** Start **

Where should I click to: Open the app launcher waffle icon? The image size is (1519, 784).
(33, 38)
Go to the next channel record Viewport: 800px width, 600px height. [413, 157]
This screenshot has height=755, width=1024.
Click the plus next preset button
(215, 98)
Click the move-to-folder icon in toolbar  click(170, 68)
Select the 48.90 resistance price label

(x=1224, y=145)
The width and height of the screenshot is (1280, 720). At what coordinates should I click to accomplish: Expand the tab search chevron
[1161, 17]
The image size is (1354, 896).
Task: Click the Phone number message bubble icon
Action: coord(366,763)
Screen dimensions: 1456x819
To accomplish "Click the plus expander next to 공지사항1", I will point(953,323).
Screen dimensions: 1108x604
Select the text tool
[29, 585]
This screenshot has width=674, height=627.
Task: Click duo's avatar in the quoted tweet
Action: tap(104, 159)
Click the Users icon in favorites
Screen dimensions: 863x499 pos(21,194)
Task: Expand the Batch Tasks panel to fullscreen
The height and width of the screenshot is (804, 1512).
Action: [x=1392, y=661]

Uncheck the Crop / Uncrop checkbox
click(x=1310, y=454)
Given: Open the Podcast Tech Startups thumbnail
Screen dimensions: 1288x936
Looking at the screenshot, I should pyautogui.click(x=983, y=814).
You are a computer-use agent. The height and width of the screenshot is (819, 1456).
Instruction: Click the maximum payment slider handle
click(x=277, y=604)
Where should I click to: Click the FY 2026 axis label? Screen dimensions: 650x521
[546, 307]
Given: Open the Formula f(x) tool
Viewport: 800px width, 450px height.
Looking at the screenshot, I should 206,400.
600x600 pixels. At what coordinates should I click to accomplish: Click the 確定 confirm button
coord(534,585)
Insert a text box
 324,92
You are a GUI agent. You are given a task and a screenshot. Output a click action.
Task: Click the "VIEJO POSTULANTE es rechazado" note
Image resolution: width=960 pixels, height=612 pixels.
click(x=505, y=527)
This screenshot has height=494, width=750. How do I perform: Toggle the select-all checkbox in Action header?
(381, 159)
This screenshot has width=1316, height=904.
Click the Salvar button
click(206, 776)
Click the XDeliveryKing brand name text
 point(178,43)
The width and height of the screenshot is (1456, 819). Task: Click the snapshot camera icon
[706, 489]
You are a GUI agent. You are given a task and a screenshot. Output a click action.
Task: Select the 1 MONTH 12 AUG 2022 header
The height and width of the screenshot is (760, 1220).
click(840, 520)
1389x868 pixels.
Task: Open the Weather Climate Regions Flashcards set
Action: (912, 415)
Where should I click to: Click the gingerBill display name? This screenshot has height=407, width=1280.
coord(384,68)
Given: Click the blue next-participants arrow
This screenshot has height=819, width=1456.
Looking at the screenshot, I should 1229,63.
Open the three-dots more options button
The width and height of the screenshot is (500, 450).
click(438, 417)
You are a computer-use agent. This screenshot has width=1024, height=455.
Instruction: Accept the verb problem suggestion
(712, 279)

** End **

▶ _TO DO_
Recast these rows as a numbered list, leaving out the blank lines.

▶ _ANSWER TO THIS EXERCISE_
1. Where should I click to: Open the app launcher waffle icon? The image size is (1519, 784).
2. (33, 38)
3. Go to the next channel record Viewport: 800px width, 600px height. [413, 157]
4. This screenshot has height=755, width=1024.
5. Click the plus next preset button
6. (215, 98)
7. Click the move-to-folder icon in toolbar  click(170, 68)
8. Select the 48.90 resistance price label
9. (x=1224, y=145)
10. The width and height of the screenshot is (1280, 720). At what coordinates should I click to accomplish: Expand the tab search chevron
11. [1161, 17]
12. The image size is (1354, 896).
13. Task: Click the Phone number message bubble icon
14. Action: coord(366,763)
15. Screen dimensions: 1456x819
16. To accomplish "Click the plus expander next to 공지사항1", I will point(953,323).
17. Screen dimensions: 1108x604
18. Select the text tool
19. [29, 585]
20. This screenshot has width=674, height=627.
21. Task: Click duo's avatar in the quoted tweet
22. Action: tap(104, 159)
23. Click the Users icon in favorites
24. Screen dimensions: 863x499 pos(21,194)
25. Task: Expand the Batch Tasks panel to fullscreen
26. The height and width of the screenshot is (804, 1512).
27. Action: [x=1392, y=661]
28. Uncheck the Crop / Uncrop checkbox
29. click(x=1310, y=454)
30. Given: Open the Podcast Tech Startups thumbnail
31. Screen dimensions: 1288x936
32. Looking at the screenshot, I should pyautogui.click(x=983, y=814).
33. You are a computer-use agent. The height and width of the screenshot is (819, 1456).
34. Instruction: Click the maximum payment slider handle
35. click(x=277, y=604)
36. Where should I click to: Click the FY 2026 axis label? Screen dimensions: 650x521
37. [546, 307]
38. Given: Open the Formula f(x) tool
39. Viewport: 800px width, 450px height.
40. Looking at the screenshot, I should 206,400.
41. 600x600 pixels. At what coordinates should I click to accomplish: Click the 確定 confirm button
42. coord(534,585)
43. Insert a text box
44.  324,92
45. You are a GUI agent. You are given a task and a screenshot. Output a click action.
46. Task: Click the "VIEJO POSTULANTE es rechazado" note
47. Image resolution: width=960 pixels, height=612 pixels.
48. click(x=505, y=527)
49. This screenshot has height=494, width=750. How do I perform: Toggle the select-all checkbox in Action header?
50. (381, 159)
51. This screenshot has width=1316, height=904.
52. Click the Salvar button
53. click(206, 776)
54. Click the XDeliveryKing brand name text
55.  point(178,43)
56. The width and height of the screenshot is (1456, 819). Task: Click the snapshot camera icon
57. [706, 489]
58. You are a GUI agent. You are given a task and a screenshot. Output a click action.
59. Task: Select the 1 MONTH 12 AUG 2022 header
60. The height and width of the screenshot is (760, 1220).
61. click(840, 520)
62. 1389x868 pixels.
63. Task: Open the Weather Climate Regions Flashcards set
64. Action: (912, 415)
65. Where should I click to: Click the gingerBill display name? This screenshot has height=407, width=1280.
66. coord(384,68)
67. Given: Click the blue next-participants arrow
68. This screenshot has height=819, width=1456.
69. Looking at the screenshot, I should 1229,63.
70. Open the three-dots more options button
71. The width and height of the screenshot is (500, 450).
72. click(438, 417)
73. You are a computer-use agent. This screenshot has width=1024, height=455.
74. Instruction: Accept the verb problem suggestion
75. (712, 279)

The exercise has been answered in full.